**Tasks to complete**
a – Name every place the stickleback study says the research team collected threespine sticklebacks from.
b – Recast the stickleback article's paragraph beginning "There are scores of stickleback populations" as a short bulleted list that keeps its main facts.
c – Pick up the article on stickleback species formation right after its final sentence and carry it on.

**Reading text**
◆ ◆ ◆ ◆ ◆

Research News

Stickleback Study Sheds Light on Species Formation

As a boy growing up in Vancouver, British Columbia, Jeffrey McKinnon collected threespine stickleback fish. The biologist's fascination became a global scientific pursuit, which today is helping to explain how ecology drives species formation.

When Jeffrey McKinnon was a boy growing up in Vancouver, British Columbia, he netted and saved threespine stickleback fish that were stranded in drainage ditches near his home. That childhood fascination became a global scientific pursuit, which today is helping explain a fundamental mystery about how new species form.

The University of Wisconsin-Whitewater biologist and colleagues used more than a decade of field and laboratory research on sticklebacks to demonstrate a powerful link between ecology and species formation. The project is supported by the National Science Foundation.

Collecting threespine sticklebacks from remote locations around the world--including Alaska, Canada, Iceland, Scotland, Norway and Japan--the research team studied mate selection among the genetically diverse but related populations. This study demonstrated that one key variable, body size, was the primary driving force in mating compatibility across independently evolving fish populations.

"Subtleties of behavior and molecular evolution appear to be relegated to the sidelines by this surprisingly simple result," McKinnon said.

This is an important finding in the ongoing question of how the spectacular diversity of species came about on Earth. This study provides further evidence of how ecology drives species formation, McKinnon said.

There are scores of stickleback populations, but they all emerged from a common marine ancestor. After glaciers receded, sticklebacks colonized widely divergent habitats in addition to the ocean, including freshwater lakes and rivers throughout the northern hemisphere. The differences in the populations, some significant, appear to be a direct result of adaptation to unique environments and in some cases led to mating barriers.

◆ ◆ ◆ ◆ ◆

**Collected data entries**

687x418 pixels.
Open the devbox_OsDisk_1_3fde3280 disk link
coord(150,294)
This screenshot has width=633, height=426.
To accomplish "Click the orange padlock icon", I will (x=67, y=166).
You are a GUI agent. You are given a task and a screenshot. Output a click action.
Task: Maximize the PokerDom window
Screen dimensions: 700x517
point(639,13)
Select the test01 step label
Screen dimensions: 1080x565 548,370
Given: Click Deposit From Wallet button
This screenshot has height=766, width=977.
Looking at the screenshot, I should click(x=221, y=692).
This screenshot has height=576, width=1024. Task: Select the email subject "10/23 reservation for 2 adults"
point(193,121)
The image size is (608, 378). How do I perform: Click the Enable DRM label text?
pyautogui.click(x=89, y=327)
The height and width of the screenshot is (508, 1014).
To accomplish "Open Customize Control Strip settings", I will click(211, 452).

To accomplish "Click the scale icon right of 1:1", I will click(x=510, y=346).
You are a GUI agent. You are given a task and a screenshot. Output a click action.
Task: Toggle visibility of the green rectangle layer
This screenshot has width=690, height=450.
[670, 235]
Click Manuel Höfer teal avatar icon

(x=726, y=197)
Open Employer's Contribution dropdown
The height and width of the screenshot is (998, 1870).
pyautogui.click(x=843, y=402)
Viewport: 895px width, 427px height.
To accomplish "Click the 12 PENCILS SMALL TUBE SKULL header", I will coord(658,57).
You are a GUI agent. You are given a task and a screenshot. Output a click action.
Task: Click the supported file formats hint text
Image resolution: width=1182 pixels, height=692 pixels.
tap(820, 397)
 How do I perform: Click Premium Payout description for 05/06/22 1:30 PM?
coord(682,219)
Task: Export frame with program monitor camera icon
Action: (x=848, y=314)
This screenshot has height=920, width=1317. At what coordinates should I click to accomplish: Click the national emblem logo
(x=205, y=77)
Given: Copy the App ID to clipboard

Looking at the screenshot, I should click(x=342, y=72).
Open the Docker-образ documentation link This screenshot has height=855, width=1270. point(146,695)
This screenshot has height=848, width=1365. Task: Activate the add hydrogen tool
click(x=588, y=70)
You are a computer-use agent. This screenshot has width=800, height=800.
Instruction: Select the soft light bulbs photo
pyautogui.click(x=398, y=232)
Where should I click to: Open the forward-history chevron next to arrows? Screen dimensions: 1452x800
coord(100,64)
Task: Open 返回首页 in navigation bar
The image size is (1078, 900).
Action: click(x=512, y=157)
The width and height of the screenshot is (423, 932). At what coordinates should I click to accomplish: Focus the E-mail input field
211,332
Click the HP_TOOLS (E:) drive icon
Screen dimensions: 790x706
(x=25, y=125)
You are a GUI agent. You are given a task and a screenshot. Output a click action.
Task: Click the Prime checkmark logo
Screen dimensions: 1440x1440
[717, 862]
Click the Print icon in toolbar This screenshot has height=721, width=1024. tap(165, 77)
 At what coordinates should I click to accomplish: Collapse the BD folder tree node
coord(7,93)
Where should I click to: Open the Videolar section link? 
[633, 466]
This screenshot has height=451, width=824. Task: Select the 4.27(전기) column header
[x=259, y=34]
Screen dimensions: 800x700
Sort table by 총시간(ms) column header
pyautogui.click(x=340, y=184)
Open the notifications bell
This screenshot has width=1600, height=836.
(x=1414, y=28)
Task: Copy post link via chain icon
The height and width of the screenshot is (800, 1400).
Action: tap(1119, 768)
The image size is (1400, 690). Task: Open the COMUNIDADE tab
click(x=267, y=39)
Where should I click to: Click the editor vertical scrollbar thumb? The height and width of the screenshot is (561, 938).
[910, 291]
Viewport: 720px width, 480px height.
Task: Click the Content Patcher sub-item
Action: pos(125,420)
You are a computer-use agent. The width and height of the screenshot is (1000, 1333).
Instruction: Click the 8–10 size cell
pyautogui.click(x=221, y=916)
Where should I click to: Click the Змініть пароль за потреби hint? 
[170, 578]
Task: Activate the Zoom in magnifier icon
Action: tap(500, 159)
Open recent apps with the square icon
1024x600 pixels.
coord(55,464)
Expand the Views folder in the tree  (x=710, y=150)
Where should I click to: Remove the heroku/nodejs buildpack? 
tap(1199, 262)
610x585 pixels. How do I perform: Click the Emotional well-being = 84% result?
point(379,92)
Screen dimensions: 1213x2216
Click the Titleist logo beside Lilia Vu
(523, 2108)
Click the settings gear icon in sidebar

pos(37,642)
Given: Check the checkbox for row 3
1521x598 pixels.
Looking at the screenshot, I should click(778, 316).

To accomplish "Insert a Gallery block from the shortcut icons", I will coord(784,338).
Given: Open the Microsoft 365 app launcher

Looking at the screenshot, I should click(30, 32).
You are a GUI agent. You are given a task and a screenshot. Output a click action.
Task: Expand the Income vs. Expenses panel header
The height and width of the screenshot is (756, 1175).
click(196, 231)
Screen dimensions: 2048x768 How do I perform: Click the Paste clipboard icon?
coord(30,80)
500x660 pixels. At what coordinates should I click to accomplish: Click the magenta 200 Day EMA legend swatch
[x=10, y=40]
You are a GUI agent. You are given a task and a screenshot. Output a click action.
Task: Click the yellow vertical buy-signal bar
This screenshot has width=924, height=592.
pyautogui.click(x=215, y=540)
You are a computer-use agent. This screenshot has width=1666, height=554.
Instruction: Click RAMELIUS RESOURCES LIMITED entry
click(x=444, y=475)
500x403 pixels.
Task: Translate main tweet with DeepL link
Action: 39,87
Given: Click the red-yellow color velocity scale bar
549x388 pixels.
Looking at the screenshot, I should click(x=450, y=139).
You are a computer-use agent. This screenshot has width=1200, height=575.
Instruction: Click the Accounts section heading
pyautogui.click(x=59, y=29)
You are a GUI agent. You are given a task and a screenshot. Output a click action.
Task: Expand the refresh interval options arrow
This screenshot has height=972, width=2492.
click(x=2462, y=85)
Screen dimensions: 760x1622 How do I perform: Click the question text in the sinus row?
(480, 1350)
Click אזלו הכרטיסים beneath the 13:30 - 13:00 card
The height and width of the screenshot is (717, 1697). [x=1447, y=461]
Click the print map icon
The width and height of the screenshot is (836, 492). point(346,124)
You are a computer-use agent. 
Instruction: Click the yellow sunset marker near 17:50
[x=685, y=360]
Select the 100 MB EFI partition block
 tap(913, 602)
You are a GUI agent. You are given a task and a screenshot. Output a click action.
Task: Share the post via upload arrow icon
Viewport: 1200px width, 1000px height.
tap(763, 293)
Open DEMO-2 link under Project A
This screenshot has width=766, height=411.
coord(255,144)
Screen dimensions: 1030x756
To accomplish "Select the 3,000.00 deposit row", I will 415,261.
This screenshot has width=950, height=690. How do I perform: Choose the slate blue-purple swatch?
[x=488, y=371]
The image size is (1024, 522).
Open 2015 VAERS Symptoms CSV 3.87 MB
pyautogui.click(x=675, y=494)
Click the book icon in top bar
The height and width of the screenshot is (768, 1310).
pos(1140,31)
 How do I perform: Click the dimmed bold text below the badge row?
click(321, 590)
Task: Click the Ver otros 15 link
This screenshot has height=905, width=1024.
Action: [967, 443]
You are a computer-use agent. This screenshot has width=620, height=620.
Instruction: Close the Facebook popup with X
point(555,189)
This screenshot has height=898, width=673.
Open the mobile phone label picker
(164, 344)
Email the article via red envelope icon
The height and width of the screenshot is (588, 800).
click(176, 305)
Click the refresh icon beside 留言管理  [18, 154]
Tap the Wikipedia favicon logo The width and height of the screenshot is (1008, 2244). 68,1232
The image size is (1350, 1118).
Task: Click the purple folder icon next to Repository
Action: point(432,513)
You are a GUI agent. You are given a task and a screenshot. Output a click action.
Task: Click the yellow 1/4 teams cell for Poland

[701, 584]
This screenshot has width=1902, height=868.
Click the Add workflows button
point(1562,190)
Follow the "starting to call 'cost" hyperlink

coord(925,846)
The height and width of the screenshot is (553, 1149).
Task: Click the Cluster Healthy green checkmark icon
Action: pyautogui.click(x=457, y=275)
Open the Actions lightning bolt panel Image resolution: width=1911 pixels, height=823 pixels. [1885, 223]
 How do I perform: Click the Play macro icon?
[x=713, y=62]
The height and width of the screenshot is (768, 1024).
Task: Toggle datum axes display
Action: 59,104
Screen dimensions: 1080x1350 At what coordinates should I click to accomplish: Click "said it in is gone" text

◆ ◆ ◆ ◆ ◆

**Your responses**
a – Alaska, Canada, Iceland, Scotland, Norway, Japan

b –
- Many stickleback populations exist, all descended from a common marine ancestor.
- After glaciers receded, sticklebacks colonized divergent habitats besides the ocean, including freshwater lakes and rivers across the northern hemisphere.
- The differences among populations, some significant, appear to result directly from adaptation to unique environments.
- In some cases these differences led to mating barriers.

c –
The size of these fish has evolved predictably by the type of environment, whether the environment in question is in Canada, Norway or Japan. The ocean fish, which often spawn in freshwater rivers like salmon, are generally larger than the stream populations.

Using laboratory mating tests, McKinnon's team found that mate selection by females was based consistently on body size--even when fish were paired with populations from the other side of the world. The pattern provided strong evidence that reproductive isolation--the definition of species formation--is brought about by adaptation to different environments.

In other words, fish from very similar environments, even when on an entirely different continent, were evolving in remarkably parallel fashion, he said.

McKinnon said the stickleback has been studied extensively since the 1940s, and has become an important "model system" for evolution studies. Dutch scientist Niko Tinbergen won a 1972 Nobel Prize in part for his study of the reproductive behavior of sticklebacks.

"It is becoming the lab rat of evolutionary ecology," McKinnon said. "Sticklebacks are great because they have colonized particular types of habitats time and again, rapidly adapting to local conditions and thus lending statistical power to comparative evolutionary studies."